### Document passage
-------------------------
COSBench allows the definition of workloads with a convenient XML syntax, it ships a web interface to submit new workloads and to monitor the process of ongoing ones and it automatically stores workloads statistics as CSV files.

The COSBench version used to produce these results was 0.4.0.b2.

Workloads

One set of workloads has been defined and used for both Ceph and Swift. Some adaptations were required for the different authentication mechanisms and for letting COSBench use pre-provisioned pools (the equivalent of Swift containers) for Ceph. This change was necessary to avoid that COSBench created new pools which would have used undesired default settings (replication levels and crush rulesets not matching the needed ones and inadequate number of placement groups).

For this benchmarks, 12 distinct workloads have been used. Each workload has been populated with 18 workstages (excluding the special stages to prepare and cleanup each workload).

Each workload has been defined to use a definite number of containers (pools in Ceph) and objects size. For example, in workload 1, every workstage was running with 1 container and objects of 4 kB.

Different workstages applied different distributions of read/write/delete operations and different number of workers for each read/write/delete phase.

Each workstage had a rampup time of 2 minutes and a total running time of 10 minutes (for a total of 12 minutes per stage). The read/write/delete operations for each stage were uniformly distributed across the available containers for that workload and a fixed number of 1000 objects per container.

Different configuration for each parameter has been used as shown in the following table:

Containers

Objects size

R/W/D Distribution (%)

Workers

1

4 kB

80/15/5

1

20

128 kB

100/0/0

16

512 kB

0/100/0

64

1024 kB

128

5 MB

256

10 MB

512

The total number of executed workstages is given by all the possible combinations of the values of each column with all the others, resulting in 216 stages, for a total running time of 43.2 hours for each set of workloads for each storage system.

In particular, the number of containers and the objects size were defined on a per-workload basis, while workstages within the same workload used different read/write/delete distributions and different number of parallel workers.

Naming conventions

Workload names are of the form <x>cont_<y><s>b where

  • <x> is the number of containers

  • <y> is the size of the containers expressed either in kB or MB

  • <s> is the unit for the containers size. For this session, <s> can either be ‘k’ (for kilo) or ‘m’ (for mega)

Sizes are always expressed in bytes, even when a lowercase ‘b’ is used such as in ‘kb’ or ‘mb’ (kb = 1000 bytes, mb = 1000 * 1000 bytes).

Metrics

COSBench collects statistics about the system under test with a configurable period that for these benchmarks was set to the default value of 5 seconds.

Statistics are then written to CSV files and also viewable on the web interface (for running workloads, statistics are also displayed at real-time).

COSBench produces the following statistics for each workload:

  • One file for each workstage with the sampled values for each metric, for each sampling period
  • One file with the average values for each metric for each workstage (1 value per metric per workstage)
  • One file with the response-time analysis for each workstage (number of samples within a certain response-time window for each workstage)

The metrics for which COSBench collects statistics are: Op-Count (number of operations), Byte-Count (number of bytes), Response-Time (average response time for each successful request), Processing-Time (average processing time for each successful request), Throughput (operations per seconds), Bandwidth (bytes per seconds), Success-Ratio (ratio of successful operations).
-------------------------
### Supplied information

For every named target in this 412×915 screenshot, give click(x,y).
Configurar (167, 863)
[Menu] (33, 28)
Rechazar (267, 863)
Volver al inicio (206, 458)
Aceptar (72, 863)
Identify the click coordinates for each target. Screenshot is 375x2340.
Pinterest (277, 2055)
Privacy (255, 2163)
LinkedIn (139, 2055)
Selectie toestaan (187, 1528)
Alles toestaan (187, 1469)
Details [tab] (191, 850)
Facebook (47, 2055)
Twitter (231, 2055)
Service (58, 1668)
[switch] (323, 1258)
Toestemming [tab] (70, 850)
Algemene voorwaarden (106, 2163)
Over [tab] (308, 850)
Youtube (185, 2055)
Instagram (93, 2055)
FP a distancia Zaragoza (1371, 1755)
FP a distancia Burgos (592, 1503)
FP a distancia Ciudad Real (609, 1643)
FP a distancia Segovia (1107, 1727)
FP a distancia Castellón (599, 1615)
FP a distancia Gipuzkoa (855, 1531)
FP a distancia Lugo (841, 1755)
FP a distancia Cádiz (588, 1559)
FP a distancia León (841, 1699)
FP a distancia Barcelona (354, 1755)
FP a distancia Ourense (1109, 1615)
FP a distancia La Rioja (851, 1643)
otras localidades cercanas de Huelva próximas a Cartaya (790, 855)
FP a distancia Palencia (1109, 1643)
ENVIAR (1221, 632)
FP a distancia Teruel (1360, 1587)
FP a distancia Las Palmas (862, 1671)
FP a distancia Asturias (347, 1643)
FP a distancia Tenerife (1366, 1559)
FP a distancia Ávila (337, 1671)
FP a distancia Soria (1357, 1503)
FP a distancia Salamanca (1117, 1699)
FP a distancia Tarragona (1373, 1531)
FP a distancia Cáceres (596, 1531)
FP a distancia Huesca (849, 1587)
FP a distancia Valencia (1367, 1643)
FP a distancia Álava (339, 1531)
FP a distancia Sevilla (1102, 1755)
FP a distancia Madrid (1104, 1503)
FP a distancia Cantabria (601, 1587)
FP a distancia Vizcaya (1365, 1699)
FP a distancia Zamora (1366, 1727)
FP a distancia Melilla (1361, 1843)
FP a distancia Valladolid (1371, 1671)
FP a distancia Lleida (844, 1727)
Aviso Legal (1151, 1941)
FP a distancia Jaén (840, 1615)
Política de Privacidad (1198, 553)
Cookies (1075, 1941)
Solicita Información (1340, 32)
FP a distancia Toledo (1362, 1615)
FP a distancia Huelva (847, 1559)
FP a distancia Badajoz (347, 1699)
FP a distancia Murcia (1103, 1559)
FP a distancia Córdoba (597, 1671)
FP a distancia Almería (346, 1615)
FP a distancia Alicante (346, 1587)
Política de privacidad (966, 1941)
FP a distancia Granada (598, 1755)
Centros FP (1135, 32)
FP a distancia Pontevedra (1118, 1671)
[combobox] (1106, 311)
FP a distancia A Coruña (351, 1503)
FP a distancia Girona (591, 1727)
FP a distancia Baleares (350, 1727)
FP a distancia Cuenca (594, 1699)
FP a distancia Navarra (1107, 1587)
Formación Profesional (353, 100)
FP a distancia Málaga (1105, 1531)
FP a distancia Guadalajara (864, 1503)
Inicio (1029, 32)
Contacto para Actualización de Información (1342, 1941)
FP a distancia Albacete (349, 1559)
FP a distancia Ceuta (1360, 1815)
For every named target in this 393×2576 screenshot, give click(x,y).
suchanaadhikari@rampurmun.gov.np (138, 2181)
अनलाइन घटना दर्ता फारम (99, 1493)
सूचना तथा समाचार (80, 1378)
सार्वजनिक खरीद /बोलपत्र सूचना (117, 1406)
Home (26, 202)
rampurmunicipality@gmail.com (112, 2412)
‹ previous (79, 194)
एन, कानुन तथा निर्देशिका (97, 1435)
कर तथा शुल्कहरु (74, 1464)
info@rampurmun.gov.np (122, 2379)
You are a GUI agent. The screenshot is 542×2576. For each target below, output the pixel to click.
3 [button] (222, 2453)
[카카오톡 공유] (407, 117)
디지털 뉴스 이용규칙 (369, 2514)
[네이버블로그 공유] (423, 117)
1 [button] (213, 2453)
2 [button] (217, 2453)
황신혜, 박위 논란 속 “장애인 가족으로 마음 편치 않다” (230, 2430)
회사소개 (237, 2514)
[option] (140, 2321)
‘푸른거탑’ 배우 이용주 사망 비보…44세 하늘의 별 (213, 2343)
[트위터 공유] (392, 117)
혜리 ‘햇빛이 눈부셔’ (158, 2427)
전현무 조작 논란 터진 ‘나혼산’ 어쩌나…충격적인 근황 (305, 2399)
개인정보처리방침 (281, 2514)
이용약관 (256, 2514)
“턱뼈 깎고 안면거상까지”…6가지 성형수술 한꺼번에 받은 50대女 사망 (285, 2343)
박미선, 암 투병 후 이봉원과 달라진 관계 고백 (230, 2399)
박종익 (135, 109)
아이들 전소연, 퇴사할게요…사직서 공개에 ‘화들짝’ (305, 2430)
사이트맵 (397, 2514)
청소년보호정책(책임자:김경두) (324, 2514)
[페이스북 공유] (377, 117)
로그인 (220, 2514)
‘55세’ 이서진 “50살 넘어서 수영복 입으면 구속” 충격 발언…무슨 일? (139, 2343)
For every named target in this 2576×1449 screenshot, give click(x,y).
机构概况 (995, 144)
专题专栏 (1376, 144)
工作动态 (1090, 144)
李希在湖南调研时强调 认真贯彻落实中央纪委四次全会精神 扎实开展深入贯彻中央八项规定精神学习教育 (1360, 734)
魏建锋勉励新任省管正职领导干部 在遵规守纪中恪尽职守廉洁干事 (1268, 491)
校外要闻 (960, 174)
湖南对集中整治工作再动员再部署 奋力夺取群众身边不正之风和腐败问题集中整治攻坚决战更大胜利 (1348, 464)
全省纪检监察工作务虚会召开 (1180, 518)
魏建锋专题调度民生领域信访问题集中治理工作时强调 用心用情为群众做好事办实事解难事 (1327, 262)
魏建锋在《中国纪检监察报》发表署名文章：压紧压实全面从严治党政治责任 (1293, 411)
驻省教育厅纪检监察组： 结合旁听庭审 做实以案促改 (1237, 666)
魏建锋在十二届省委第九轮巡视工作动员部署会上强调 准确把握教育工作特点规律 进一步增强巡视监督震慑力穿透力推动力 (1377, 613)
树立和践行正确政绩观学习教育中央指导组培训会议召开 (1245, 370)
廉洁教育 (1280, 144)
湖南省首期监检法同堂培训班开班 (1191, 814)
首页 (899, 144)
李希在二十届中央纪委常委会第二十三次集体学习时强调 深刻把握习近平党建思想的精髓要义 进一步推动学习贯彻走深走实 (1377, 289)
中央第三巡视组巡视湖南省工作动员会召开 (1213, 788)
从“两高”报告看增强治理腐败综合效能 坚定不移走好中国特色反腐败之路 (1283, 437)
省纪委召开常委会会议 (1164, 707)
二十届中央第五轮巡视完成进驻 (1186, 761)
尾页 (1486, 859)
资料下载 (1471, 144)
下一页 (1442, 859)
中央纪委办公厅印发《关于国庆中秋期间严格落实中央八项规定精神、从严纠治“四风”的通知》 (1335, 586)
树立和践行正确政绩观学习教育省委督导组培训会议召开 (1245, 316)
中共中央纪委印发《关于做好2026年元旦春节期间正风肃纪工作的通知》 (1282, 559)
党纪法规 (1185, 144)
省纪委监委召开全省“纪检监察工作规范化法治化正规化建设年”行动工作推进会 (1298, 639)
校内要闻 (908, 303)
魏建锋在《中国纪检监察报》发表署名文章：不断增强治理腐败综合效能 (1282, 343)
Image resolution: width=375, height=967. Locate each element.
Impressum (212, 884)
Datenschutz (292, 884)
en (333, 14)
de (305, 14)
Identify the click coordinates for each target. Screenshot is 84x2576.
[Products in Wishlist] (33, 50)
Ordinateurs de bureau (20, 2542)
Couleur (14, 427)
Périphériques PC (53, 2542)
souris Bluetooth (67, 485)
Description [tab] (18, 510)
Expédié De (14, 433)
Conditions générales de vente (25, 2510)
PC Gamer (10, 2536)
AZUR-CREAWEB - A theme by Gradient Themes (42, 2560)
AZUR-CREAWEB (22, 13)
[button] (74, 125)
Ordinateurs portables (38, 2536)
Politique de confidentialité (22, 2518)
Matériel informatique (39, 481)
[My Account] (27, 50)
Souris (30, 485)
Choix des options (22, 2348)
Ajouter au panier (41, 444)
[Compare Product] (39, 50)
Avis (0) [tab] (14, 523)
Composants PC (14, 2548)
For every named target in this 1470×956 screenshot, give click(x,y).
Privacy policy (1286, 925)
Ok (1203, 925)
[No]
-------------------------
### Directions
• A. In the COSBench benchmark description, how often did COSBench sample statistics during these benchmarks?
• B. Turn the paragraph of the COSBench benchmark description that begins "Each workstage had a rampup time" into a bulleted list that keeps its main facts.

### Worked solutions
• A. Every 5 seconds, the default value.

• B.
- Ramp-up time per workstage: 2 minutes
- Running time per workstage: 10 minutes, for a total of 12 minutes per stage
- Read/write/delete operations: uniformly distributed across the containers available for that workload
- Objects per container: a fixed 1000